While the Left Coast is reeling from the record-breaking settlement in the sex abuse scandal, the faithful on the East, particularly up in Beantown, are feeling a different disorientation and anguish: some drastic proposals for dealing with the worsening priest shortage in the Archdiocese of Boston:
“If no proactive archdiocesan-wide approach to future staffing, guided by the archbishop, is undertaken, the archdiocese faces hard results: a series of parish closings due to staff limitations and financial problems, and the accompanying hurt and anger,” warns the Pastoral Planning Report, prepared by a committee of 15 lay members and clergy this spring after 15 months of study.
The report paints a grim picture of priest staffing. There are 500 active priests in the archdiocese today. Of those, 108 are age 65 years or older. The report projects the church will lose 25 priests annually, while a mere five candidates each year will be ordained to replace them.
By 2015, the number of clergy is expected to dwindle to 292 active priests for 295 parishes, the report said.
The figures demonstrate a staggering drop in the number of clergy in the Boston Archdiocese, which was staffed with 1,189 priests in 1976 and 859 priests as recently as 2004, according to FutureChurch, a national coalition.
“We’re not immune to what the rest of the Catholic church is going through. There is an enormous shift in the number of priests out there,” said archdiocesan spokesman Terrence C. Donilon.
Donilon emphatically dismissed the prospect of another sweeping round of parish closures or a dramatic reassigment of priests.
However, the report makes clear that every aspect of parish life – from Mass schedules to priest workloads and the role deacons and trained lay ministers may play at funeral services – should be scrutinized.

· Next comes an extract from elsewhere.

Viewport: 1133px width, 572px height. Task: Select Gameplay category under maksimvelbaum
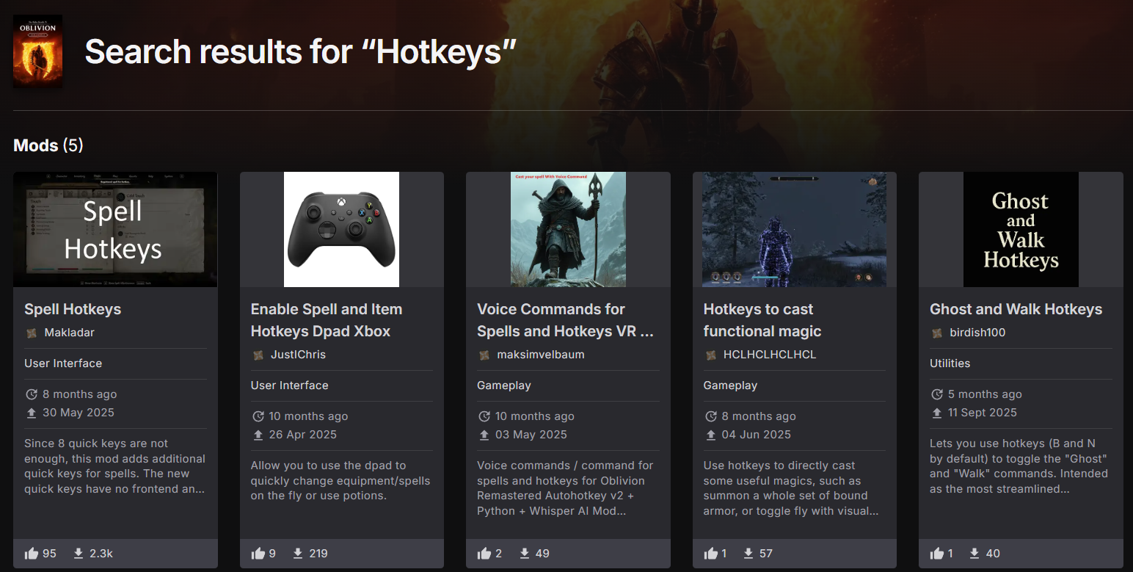(x=503, y=385)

The committee recommends the parishes or archbishop consider:
— Adjustments to daily Mass schedules in coordination with neighboring parishes to ensure daily liturgy is available “albeit at different local parishes.”
— Whether parishes have the authority to a designate a particular day for celebrating funerals.
— Whether a parish communion service is ever an “allowed option.”
— Establishing criteria to regulate the number of Masses priests or parishes should celebrate daily and on Sunday.
“Parish life will have to look very different from the present as parishes strive to use more limited resources for mission,” the report said in a recommendations section. “Many aspects of the present parish structures will not be sustainable in even the immediate future.”
This sort of helps put the hand-wringing about the Latin mass into perspective, doesn’t it?